▸ Element and text location data
________________
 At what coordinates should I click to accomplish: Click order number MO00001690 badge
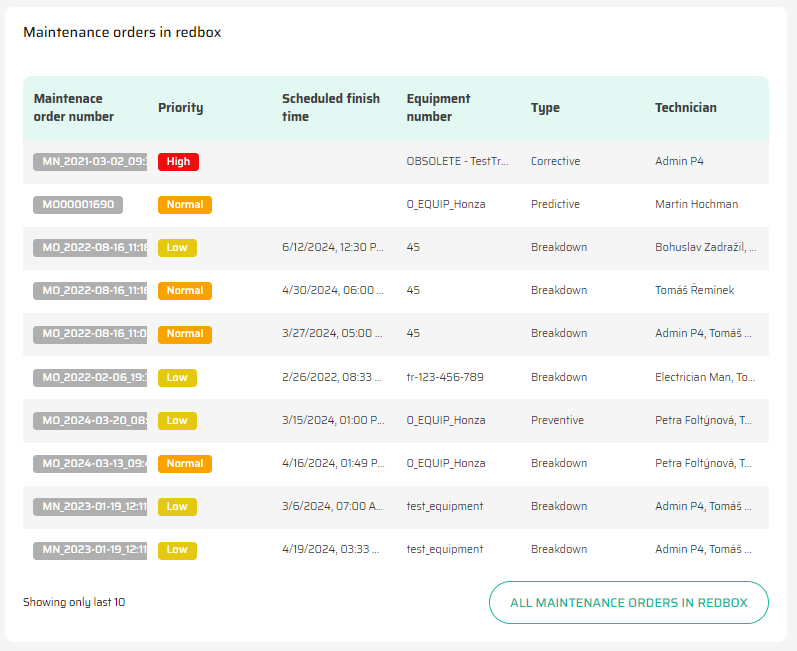coord(78,204)
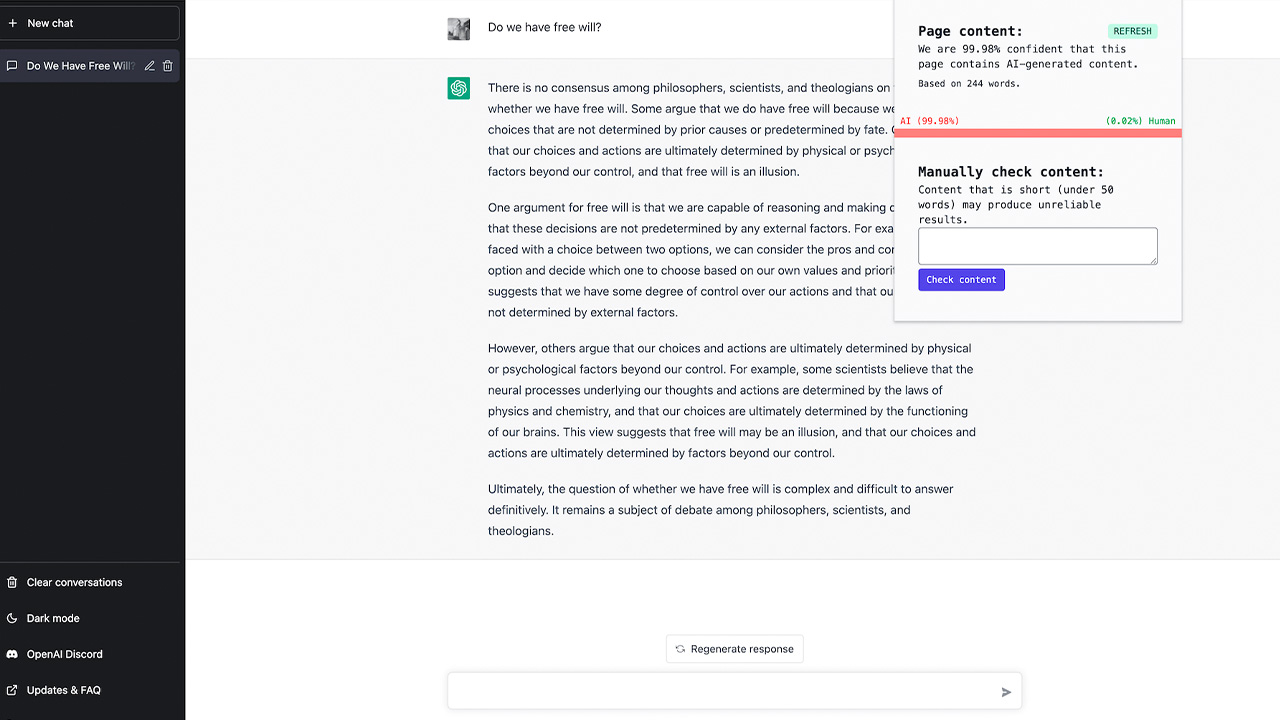Image resolution: width=1280 pixels, height=720 pixels.
Task: Click the ChatGPT logo avatar next to response
Action: point(459,88)
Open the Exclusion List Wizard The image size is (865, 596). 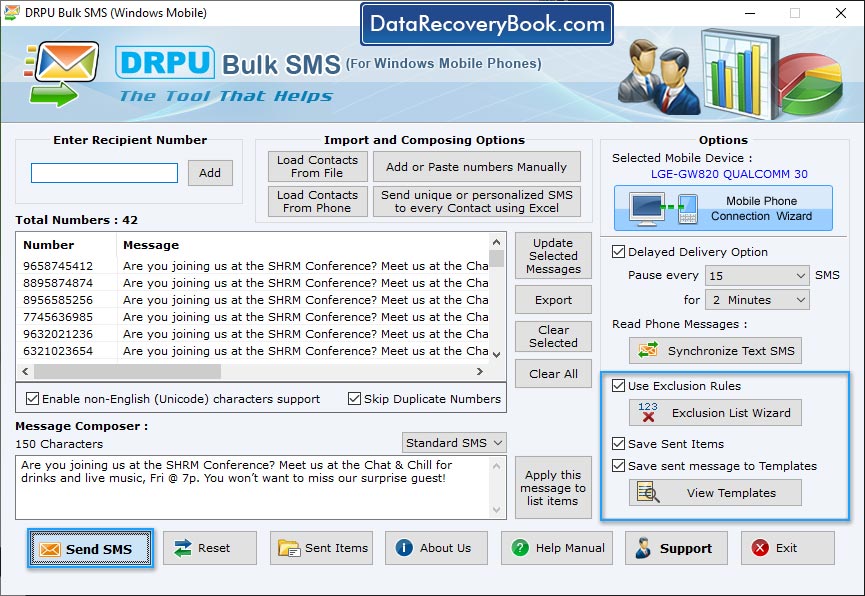click(714, 413)
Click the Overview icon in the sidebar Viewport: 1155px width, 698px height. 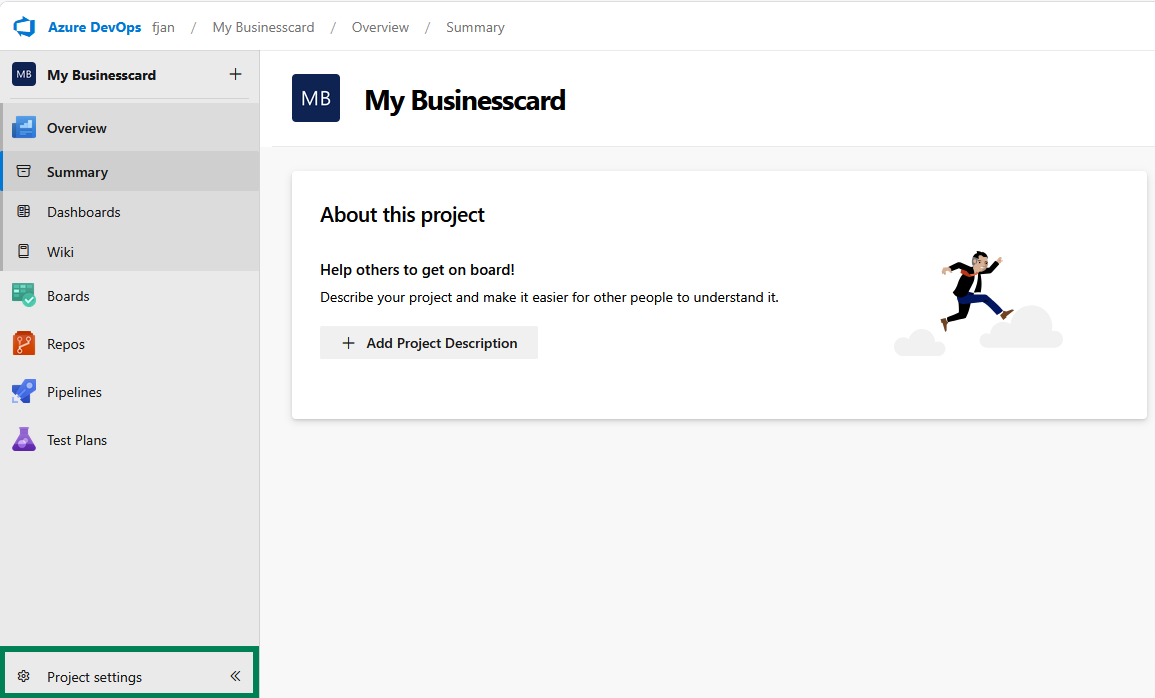click(x=24, y=127)
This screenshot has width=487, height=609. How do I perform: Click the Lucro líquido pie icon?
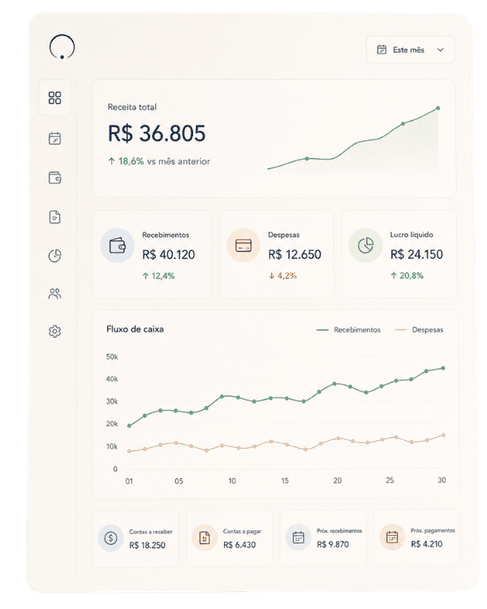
________________
▸ To be done
Can you give the data from its first line through the line containing "Action: point(459,88)", both included, as a Markdown table with the columns Row and Data line, skipping blank lines and leaving the pictures out?

▸ Response
| Row | Data line |
|---|---|
| 1 |  At what coordinates should I click to accomplish: Click order number MO00001690 badge |
| 2 | coord(78,204) |
| 3 | Image resolution: width=1280 pixels, height=720 pixels. |
| 4 | Task: Click the ChatGPT logo avatar next to response |
| 5 | Action: point(459,88) |